**Directions for this task**
The answer must consist of every record below, reproduced exactly.

**Data provided**
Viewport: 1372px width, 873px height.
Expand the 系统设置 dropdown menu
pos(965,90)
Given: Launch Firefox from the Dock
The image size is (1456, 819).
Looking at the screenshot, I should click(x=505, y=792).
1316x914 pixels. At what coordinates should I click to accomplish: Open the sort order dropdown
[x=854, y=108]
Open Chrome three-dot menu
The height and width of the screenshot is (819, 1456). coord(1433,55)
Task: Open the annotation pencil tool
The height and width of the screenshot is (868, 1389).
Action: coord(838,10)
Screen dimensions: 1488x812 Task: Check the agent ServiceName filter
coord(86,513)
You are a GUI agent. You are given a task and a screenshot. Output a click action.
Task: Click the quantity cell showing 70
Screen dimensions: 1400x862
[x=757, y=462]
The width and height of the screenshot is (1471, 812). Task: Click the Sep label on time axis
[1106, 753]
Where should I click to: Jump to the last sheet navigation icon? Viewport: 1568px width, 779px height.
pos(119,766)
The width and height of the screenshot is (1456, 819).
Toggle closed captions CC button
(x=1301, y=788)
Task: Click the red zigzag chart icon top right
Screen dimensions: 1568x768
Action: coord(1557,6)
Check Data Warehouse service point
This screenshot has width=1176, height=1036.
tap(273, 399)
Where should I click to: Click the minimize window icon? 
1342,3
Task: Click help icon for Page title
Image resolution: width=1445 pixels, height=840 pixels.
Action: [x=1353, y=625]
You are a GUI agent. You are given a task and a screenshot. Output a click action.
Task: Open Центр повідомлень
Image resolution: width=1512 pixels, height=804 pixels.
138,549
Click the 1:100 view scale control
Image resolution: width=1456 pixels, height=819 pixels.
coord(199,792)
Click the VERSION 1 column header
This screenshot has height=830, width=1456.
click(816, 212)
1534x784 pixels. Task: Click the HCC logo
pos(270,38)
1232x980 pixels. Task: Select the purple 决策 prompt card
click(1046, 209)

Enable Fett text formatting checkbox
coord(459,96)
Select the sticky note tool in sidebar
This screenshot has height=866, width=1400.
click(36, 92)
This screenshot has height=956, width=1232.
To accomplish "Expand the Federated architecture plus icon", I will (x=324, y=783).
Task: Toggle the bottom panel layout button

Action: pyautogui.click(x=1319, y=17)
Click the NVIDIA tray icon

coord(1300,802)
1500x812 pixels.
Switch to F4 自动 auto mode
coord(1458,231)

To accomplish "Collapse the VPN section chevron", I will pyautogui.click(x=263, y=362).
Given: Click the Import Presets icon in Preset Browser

**Your response**
Viewport: 1372px width, 873px height.
Expand the 系统设置 dropdown menu
pos(965,90)
Given: Launch Firefox from the Dock
The image size is (1456, 819).
Looking at the screenshot, I should click(x=505, y=792).
1316x914 pixels. At what coordinates should I click to accomplish: Open the sort order dropdown
[x=854, y=108]
Open Chrome three-dot menu
The height and width of the screenshot is (819, 1456). coord(1433,55)
Task: Open the annotation pencil tool
The height and width of the screenshot is (868, 1389).
Action: coord(838,10)
Screen dimensions: 1488x812 Task: Check the agent ServiceName filter
coord(86,513)
You are a GUI agent. You are given a task and a screenshot. Output a click action.
Task: Click the quantity cell showing 70
Screen dimensions: 1400x862
[x=757, y=462]
The width and height of the screenshot is (1471, 812). Task: Click the Sep label on time axis
[1106, 753]
Where should I click to: Jump to the last sheet navigation icon? Viewport: 1568px width, 779px height.
pos(119,766)
The width and height of the screenshot is (1456, 819).
Toggle closed captions CC button
(x=1301, y=788)
Task: Click the red zigzag chart icon top right
Screen dimensions: 1568x768
Action: coord(1557,6)
Check Data Warehouse service point
This screenshot has width=1176, height=1036.
tap(273, 399)
Where should I click to: Click the minimize window icon? 
1342,3
Task: Click help icon for Page title
Image resolution: width=1445 pixels, height=840 pixels.
Action: [x=1353, y=625]
You are a GUI agent. You are given a task and a screenshot. Output a click action.
Task: Open Центр повідомлень
Image resolution: width=1512 pixels, height=804 pixels.
138,549
Click the 1:100 view scale control
Image resolution: width=1456 pixels, height=819 pixels.
coord(199,792)
Click the VERSION 1 column header
This screenshot has height=830, width=1456.
click(816, 212)
1534x784 pixels. Task: Click the HCC logo
pos(270,38)
1232x980 pixels. Task: Select the purple 决策 prompt card
click(1046, 209)

Enable Fett text formatting checkbox
coord(459,96)
Select the sticky note tool in sidebar
This screenshot has height=866, width=1400.
click(36, 92)
This screenshot has height=956, width=1232.
To accomplish "Expand the Federated architecture plus icon", I will (x=324, y=783).
Task: Toggle the bottom panel layout button

Action: pyautogui.click(x=1319, y=17)
Click the NVIDIA tray icon

coord(1300,802)
1500x812 pixels.
Switch to F4 自动 auto mode
coord(1458,231)

To accomplish "Collapse the VPN section chevron", I will pyautogui.click(x=263, y=362).
Given: Click the Import Presets icon in Preset Browser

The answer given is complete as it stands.